Stored data:
--- START ---
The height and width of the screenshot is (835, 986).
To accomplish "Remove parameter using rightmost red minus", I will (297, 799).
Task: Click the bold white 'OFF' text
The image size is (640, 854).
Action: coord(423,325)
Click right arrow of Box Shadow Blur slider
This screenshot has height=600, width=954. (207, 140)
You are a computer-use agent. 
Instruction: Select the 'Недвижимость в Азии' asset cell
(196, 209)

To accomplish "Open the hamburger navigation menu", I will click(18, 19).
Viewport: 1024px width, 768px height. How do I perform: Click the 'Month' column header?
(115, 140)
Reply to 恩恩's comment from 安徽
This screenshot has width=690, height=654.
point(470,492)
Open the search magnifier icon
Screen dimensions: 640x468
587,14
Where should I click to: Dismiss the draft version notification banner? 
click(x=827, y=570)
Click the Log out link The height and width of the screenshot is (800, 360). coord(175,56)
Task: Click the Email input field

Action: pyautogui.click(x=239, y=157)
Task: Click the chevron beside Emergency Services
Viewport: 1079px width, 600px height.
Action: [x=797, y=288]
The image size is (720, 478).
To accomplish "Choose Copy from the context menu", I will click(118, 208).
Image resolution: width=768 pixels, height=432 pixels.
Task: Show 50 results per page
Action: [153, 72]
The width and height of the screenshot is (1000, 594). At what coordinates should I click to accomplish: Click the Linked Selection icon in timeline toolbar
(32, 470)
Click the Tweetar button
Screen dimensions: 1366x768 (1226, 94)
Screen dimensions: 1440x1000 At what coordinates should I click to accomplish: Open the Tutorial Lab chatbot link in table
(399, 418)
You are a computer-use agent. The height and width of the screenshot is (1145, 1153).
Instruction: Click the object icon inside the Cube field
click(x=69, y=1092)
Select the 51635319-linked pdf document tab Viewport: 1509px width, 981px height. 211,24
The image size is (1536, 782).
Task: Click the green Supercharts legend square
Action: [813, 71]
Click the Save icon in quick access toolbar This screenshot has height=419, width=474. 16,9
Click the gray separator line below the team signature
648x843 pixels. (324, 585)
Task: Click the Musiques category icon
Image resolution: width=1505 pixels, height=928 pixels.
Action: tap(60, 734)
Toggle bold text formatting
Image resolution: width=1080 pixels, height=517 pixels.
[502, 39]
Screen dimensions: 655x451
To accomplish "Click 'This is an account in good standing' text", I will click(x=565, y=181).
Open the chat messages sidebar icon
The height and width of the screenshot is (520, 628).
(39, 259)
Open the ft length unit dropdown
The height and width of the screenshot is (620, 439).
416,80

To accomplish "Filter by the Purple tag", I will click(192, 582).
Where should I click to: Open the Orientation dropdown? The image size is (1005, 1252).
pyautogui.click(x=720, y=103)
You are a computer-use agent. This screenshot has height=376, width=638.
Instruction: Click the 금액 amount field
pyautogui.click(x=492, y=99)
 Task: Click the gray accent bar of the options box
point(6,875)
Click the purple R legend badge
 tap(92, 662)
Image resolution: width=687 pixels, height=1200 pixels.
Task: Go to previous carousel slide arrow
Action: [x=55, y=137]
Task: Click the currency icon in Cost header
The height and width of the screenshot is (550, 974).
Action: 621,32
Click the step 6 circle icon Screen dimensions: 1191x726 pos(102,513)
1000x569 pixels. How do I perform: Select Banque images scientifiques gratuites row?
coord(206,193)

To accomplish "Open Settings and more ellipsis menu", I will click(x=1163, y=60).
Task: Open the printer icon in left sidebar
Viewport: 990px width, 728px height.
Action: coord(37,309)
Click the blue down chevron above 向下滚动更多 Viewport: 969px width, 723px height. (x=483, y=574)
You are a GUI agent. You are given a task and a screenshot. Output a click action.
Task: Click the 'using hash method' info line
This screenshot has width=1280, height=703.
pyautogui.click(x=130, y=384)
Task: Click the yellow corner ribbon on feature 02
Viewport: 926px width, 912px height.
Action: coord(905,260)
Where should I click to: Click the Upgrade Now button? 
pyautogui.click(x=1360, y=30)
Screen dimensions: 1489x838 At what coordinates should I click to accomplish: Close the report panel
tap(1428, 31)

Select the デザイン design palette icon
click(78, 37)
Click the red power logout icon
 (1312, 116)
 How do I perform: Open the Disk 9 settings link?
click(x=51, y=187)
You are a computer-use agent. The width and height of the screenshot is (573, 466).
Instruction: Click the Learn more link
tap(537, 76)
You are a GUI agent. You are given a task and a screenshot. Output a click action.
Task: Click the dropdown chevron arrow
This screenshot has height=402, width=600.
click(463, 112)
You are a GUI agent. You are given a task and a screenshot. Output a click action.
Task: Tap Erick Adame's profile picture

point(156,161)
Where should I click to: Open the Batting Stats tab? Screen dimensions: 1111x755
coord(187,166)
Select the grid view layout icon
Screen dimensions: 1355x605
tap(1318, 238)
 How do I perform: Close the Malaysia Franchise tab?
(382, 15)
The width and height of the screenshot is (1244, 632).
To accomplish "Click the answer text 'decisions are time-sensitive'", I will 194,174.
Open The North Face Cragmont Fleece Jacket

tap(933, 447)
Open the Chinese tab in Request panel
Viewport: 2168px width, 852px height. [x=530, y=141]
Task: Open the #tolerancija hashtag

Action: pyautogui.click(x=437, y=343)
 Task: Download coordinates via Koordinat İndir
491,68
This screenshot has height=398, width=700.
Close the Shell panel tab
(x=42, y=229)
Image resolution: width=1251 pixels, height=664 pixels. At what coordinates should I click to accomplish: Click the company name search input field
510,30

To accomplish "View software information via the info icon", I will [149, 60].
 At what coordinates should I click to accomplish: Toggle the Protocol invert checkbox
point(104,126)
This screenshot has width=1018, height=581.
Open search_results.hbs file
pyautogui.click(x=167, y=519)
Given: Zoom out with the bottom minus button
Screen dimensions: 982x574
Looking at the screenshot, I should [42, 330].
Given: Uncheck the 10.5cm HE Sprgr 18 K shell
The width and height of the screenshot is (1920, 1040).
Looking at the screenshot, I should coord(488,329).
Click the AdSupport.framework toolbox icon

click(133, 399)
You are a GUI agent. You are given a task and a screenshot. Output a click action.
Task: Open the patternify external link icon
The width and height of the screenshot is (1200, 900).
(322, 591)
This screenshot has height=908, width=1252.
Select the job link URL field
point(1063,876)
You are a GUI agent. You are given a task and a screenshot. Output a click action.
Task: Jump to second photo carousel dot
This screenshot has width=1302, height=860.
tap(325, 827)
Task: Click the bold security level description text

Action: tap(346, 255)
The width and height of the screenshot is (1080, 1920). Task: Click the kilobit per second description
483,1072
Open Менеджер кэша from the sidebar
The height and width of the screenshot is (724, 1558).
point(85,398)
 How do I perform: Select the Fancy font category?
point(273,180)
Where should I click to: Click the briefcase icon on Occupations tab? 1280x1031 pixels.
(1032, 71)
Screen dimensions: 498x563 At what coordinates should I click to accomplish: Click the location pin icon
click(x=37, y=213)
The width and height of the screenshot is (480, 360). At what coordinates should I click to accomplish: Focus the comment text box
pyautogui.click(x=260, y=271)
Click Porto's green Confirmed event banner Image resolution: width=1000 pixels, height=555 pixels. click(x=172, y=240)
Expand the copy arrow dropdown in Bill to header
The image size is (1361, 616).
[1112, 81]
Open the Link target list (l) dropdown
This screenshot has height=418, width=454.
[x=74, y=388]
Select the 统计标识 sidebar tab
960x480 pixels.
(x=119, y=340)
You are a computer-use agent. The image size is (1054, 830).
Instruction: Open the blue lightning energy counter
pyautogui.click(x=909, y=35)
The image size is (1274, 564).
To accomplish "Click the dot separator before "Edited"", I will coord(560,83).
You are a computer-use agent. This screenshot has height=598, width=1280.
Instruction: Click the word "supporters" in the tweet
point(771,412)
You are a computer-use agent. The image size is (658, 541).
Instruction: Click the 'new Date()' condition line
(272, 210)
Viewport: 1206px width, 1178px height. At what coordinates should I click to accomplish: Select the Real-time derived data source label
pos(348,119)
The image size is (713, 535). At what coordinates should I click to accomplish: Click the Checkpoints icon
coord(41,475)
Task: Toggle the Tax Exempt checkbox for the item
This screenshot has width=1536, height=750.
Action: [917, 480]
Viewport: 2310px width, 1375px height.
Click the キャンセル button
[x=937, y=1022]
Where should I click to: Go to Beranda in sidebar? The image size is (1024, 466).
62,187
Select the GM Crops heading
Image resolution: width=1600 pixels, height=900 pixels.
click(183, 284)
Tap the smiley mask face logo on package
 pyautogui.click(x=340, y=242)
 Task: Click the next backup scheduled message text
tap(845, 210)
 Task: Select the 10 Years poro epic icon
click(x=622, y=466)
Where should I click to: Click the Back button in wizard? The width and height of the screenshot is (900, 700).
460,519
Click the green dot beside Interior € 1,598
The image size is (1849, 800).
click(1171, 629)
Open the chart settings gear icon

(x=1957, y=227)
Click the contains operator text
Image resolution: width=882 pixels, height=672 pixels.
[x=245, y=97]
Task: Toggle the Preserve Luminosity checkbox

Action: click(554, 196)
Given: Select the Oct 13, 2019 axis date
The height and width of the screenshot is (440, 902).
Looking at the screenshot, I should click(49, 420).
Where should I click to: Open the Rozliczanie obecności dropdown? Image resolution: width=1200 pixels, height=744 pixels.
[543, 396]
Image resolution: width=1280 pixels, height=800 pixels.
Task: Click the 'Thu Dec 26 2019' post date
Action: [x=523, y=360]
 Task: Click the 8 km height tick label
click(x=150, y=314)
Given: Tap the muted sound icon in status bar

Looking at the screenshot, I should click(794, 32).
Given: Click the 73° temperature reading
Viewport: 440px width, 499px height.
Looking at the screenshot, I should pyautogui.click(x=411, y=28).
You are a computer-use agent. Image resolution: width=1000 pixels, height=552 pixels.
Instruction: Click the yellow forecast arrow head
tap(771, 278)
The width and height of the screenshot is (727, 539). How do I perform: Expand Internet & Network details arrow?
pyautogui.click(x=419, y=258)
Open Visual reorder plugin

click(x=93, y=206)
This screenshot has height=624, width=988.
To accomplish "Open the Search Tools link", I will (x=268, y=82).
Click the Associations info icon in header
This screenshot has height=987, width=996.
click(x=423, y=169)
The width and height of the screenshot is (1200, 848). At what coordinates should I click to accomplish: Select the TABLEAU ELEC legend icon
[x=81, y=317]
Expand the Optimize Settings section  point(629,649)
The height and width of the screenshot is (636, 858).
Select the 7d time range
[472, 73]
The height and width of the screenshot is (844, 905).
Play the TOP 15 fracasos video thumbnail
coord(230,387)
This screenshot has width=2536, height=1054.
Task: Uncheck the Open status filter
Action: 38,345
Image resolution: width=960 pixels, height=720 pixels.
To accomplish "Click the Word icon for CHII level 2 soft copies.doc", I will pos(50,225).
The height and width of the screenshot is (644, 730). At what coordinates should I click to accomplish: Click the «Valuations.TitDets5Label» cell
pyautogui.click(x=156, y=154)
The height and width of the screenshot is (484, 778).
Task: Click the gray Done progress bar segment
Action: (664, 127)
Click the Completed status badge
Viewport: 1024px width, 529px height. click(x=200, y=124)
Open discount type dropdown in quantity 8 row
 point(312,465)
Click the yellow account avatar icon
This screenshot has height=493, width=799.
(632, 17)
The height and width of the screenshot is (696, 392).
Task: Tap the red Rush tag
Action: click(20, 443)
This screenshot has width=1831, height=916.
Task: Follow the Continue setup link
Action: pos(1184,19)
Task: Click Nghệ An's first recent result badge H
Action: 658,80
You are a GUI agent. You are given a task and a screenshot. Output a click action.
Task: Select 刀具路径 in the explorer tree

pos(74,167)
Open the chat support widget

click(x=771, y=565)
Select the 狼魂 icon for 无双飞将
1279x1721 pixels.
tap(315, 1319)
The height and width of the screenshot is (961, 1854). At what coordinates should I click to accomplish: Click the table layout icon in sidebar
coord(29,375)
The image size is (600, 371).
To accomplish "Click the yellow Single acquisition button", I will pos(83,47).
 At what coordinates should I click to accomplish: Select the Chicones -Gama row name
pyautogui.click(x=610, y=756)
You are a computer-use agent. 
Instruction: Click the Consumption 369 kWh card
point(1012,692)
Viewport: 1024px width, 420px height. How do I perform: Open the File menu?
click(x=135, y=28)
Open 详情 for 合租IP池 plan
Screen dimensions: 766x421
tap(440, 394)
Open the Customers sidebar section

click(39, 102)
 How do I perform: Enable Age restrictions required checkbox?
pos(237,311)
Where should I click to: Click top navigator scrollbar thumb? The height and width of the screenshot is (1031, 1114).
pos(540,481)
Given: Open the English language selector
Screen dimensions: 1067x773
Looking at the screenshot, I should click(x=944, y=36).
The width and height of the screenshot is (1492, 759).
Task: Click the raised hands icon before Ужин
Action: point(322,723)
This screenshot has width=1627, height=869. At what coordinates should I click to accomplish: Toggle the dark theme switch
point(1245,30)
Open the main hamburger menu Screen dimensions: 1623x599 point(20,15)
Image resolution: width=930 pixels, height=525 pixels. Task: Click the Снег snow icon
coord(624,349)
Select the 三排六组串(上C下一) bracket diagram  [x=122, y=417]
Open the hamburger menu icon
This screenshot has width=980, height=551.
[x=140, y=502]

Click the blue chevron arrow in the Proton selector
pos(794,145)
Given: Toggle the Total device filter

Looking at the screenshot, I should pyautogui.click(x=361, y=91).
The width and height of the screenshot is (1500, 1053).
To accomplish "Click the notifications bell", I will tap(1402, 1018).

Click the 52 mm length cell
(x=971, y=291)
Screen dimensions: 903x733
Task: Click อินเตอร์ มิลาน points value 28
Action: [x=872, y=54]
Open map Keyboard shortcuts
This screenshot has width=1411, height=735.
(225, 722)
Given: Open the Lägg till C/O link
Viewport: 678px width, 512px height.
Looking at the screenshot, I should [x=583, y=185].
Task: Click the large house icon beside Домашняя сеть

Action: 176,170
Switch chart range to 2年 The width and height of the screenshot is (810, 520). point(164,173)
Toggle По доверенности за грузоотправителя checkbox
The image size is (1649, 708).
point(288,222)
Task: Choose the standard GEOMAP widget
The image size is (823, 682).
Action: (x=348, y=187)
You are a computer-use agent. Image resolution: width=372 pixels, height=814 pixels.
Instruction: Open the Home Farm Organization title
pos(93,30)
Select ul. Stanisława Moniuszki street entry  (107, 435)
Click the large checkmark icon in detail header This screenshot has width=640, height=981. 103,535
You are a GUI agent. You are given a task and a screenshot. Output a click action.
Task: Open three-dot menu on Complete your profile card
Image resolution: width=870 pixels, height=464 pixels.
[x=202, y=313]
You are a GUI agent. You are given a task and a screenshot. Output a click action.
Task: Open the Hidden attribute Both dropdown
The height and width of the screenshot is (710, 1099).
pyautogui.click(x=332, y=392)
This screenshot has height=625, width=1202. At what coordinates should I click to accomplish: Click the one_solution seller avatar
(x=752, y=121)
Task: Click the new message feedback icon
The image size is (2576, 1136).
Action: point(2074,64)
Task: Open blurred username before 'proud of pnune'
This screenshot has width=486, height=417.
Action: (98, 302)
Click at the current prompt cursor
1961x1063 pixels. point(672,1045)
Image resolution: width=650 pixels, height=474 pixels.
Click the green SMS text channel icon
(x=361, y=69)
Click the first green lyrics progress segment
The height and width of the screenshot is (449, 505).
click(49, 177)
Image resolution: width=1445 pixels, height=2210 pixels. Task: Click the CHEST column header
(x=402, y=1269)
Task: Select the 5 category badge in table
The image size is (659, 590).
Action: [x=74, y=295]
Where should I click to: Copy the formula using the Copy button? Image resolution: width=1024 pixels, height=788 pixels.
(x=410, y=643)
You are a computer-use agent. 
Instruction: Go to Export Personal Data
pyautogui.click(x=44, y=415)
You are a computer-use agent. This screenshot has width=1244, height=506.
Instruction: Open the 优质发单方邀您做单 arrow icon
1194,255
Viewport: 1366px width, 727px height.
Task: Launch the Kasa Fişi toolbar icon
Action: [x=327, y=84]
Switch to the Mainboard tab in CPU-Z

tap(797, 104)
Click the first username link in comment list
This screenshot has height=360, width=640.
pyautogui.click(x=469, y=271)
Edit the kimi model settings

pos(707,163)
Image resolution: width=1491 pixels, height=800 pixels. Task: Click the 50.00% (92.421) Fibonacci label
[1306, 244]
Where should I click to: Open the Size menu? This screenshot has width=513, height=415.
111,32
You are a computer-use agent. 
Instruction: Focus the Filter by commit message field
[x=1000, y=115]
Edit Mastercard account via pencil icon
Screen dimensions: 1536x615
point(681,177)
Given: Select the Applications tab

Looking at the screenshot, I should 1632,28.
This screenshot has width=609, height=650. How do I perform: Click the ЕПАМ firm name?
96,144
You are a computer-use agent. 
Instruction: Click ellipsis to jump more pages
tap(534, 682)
--- END ---
What is expected: Reproduce exactly the lines that run from the start of the records to the line with "Task: Click the chevron", both included.

Written response:
The height and width of the screenshot is (835, 986).
To accomplish "Remove parameter using rightmost red minus", I will (297, 799).
Task: Click the bold white 'OFF' text
The image size is (640, 854).
Action: coord(423,325)
Click right arrow of Box Shadow Blur slider
This screenshot has height=600, width=954. (207, 140)
You are a computer-use agent. 
Instruction: Select the 'Недвижимость в Азии' asset cell
(196, 209)

To accomplish "Open the hamburger navigation menu", I will click(18, 19).
Viewport: 1024px width, 768px height. How do I perform: Click the 'Month' column header?
(115, 140)
Reply to 恩恩's comment from 安徽
This screenshot has width=690, height=654.
point(470,492)
Open the search magnifier icon
Screen dimensions: 640x468
587,14
Where should I click to: Dismiss the draft version notification banner? 
click(x=827, y=570)
Click the Log out link The height and width of the screenshot is (800, 360). coord(175,56)
Task: Click the Email input field

Action: pyautogui.click(x=239, y=157)
Task: Click the chevron beside Emergency Services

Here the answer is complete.